北陸電力ビズ・エナジーソリューション株式会社は、学校のエアコン1,500台の代替フロンを管理する。JRECOが開発した冷媒フロン管理システム「RaMS」を活用することで、業務は大幅に効率化できたという。(連載・PR)
――北陸電力グループの会社とお聞きしております。主な業務内容や脱炭素やフロン管理のご方針を教えていただけますか。
多様化するお客様のエネルギーへのニーズに素早く対応できるよう2017年に設立したグループ会社で、エネルギー設備受託サービス・ESCOサービス(※)、補助金申請支援サービス等を提供しています。
主力事業であるエネルギー受託サービス・ESCOサービスは、お客様の建物や敷地に我々の設備を置かせていただき、その設備で生産した熱やエネルギーを供給して対価をいただくサービスです。今回のフロン管理に関わる対応については、冷媒を多く使うヒートポンプやターボ冷凍機などで関わっています。

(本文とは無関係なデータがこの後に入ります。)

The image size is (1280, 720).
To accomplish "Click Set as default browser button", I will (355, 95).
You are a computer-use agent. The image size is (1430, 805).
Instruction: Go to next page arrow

2050年カーボンニュートラルに向けての対策は、北陸電力グループ全体で進めています。そのなかで当社としては、省エネ設備の導入や再エネの導入などを通じて、お客様の脱炭素化に取り組んでいます。脱炭素ばかりが脚光を浴びておりますが、フロン排出抑制も同義で対応すべきものという位置づけです。